I faced a colossal thing. I looked right at the fact that I'd been pretending in my life for too long and needed to take my marriage off of autopilot. I had to stop letting my deep, wide self float in stagnant waters. I was lost.
I was so completely certain of how it would all go. I knew exactly what my husband would say and do and how slimy I'd feel. But then that wasn't what happened at all. He somehow still loves me, wants to fight and grow and build a thing that is all our own, brick-by-brick, daily. Doesn't want to tell me, but show me that it is true.
The colossal thing is telling the whole truth about years of holding back. And we've both done it. It could have started as a kindness, a priority. There's no need to say everything after all. But then it became a withholding. He found something I'd written and it wasn't about him. And yes, I was holding back. Ripping off a scrap here or there of what I might have said, who I might have been... and tucking it away somewhere else for safekeeping.
Perhaps if I divvied myself into parts and saved some for later/elsewhere/another, I could still be me; and the me that fit in my marriage could keep fitting where it was. The other parts of me grew no matter how I mistreated them. They were sprouts of a sturdy vine and they slipped through cracks. And I had to stop it all. Had to.
I acted and took off on a trip to remember myself. I had nurtured one sprig. And my husband knew. I didn't know he knew but he did. I wrote about that growing part and it took almost no fertilizer or anything at all to spread everywhere. Once I drove to Oregon, the plant sprawled across me and a stalk the size of a mountain sprouted.
I came home and faced him and told him. And when his reaction was not relief that he no longer had to pretend, not indignation or annoyance, not fury or hatred, I didn't know what to think. I stayed on my side of a wall and waited to see when the real reaction would come. When would he throw things and hate me? But he hasn't.
And now? Now, I'm not sure what I feel. For days, I felt music in my body and invigoration flooded every capillary. I swore I would be true to myself, like Maya Angelou's advice about protecting a part of yourself that you keep pristine, I would stand all the way up and take what came.

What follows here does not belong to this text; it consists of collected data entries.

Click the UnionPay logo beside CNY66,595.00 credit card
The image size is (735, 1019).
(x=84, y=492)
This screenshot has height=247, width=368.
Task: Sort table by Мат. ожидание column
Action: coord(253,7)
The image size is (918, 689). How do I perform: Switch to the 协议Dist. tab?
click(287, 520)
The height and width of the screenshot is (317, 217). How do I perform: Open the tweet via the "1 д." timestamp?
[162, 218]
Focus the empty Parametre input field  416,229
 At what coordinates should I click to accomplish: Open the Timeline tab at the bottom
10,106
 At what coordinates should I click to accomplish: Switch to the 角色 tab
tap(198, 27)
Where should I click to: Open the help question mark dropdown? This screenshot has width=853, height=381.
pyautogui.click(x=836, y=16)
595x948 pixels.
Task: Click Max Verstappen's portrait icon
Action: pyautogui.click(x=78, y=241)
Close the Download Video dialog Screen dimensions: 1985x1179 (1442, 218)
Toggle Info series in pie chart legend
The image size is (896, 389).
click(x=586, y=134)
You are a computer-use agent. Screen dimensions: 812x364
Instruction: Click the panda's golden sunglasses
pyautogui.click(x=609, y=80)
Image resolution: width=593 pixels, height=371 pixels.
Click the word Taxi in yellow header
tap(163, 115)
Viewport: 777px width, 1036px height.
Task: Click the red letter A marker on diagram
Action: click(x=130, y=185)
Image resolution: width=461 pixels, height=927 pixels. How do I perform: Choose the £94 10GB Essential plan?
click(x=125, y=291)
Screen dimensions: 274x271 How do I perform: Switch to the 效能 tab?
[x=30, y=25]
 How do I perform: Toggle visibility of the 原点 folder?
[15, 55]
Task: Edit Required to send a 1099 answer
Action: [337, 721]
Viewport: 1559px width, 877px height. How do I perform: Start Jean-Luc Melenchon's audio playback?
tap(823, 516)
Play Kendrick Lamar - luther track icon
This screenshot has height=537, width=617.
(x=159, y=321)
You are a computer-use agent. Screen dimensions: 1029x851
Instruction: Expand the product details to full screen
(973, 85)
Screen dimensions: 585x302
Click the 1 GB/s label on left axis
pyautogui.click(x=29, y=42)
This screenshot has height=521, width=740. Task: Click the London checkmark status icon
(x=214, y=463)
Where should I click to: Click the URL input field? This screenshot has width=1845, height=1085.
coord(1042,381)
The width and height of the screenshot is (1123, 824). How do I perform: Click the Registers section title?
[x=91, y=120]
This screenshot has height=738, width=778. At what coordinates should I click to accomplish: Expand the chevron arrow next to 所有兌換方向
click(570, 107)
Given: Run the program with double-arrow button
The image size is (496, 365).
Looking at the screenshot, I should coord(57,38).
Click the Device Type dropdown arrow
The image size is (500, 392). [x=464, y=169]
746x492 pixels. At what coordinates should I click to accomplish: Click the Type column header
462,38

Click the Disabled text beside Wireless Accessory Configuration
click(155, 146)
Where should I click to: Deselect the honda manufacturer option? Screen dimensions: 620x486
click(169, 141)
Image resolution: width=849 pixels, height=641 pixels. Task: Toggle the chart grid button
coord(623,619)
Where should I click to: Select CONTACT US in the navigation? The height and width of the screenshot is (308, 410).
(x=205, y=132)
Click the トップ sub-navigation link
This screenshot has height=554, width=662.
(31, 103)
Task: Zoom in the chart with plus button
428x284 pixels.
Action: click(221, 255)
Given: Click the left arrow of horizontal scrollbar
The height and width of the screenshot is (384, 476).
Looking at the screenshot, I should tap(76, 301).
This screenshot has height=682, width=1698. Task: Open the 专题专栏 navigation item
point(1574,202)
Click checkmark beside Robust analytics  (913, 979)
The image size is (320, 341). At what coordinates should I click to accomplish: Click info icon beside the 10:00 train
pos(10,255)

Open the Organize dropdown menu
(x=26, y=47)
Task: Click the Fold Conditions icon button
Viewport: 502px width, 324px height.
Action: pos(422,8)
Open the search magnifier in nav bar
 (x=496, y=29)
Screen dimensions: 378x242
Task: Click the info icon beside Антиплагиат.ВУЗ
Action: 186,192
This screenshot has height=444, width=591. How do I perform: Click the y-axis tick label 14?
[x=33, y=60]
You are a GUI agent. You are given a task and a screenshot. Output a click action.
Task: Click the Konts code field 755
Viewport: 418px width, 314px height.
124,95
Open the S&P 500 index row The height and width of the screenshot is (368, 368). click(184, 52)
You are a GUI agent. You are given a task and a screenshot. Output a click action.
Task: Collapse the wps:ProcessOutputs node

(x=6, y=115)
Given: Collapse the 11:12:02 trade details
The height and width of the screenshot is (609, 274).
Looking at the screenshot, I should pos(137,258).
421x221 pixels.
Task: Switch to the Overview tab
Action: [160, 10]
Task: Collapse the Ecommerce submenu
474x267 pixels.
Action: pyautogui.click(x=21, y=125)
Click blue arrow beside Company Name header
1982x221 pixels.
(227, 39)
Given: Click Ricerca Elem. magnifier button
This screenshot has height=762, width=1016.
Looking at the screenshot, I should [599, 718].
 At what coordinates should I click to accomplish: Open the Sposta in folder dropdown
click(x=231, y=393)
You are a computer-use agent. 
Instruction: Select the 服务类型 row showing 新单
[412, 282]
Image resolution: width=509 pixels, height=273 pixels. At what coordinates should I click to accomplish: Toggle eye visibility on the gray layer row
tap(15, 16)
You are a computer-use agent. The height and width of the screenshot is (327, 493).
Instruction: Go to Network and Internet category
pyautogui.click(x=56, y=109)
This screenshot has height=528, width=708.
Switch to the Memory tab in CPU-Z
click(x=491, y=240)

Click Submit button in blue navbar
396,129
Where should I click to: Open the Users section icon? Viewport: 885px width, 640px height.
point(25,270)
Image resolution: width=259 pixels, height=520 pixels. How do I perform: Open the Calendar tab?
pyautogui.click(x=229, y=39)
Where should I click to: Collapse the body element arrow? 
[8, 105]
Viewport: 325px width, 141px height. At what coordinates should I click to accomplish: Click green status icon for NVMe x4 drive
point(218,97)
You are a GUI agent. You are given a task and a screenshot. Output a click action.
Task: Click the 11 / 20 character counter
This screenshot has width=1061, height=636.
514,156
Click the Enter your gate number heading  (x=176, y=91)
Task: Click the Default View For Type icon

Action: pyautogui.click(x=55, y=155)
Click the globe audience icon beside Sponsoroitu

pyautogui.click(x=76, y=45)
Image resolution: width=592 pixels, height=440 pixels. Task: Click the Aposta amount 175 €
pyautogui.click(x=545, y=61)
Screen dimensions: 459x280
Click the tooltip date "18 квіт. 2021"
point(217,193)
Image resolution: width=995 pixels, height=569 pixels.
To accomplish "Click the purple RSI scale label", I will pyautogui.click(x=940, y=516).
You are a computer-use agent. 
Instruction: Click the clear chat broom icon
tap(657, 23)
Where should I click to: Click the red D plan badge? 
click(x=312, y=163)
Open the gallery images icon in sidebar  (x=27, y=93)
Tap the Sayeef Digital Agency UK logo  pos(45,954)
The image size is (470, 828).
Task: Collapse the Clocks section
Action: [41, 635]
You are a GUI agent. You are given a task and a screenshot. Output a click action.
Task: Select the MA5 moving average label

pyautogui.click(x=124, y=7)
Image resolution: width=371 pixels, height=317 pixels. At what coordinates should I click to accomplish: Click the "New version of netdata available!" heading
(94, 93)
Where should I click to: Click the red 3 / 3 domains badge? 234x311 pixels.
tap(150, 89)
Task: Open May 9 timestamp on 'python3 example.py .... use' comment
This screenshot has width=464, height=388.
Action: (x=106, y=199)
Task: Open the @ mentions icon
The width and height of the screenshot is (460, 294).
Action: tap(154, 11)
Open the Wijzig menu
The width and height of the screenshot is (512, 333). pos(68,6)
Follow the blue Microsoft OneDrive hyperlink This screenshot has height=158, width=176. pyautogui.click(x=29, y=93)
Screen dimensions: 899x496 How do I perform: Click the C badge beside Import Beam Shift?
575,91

But what do you do when what comes is unconditional love that makes you feel like your pieces might fly apart? Like the gravity of myself has lost its power and I'm fragmenting, pieces drifting outward. I liked when I knew who I was and what I wanted. I was so very sure of how it would go, what I would say, the five lives I'd dreamed up to live. And now? I can't say. Maybe I'm a totally different me than I thought. But at least I know I can stand all the way up and face it all. I know I will live differently from here on. There is no going back. I dove into cold waters. And now I am awake.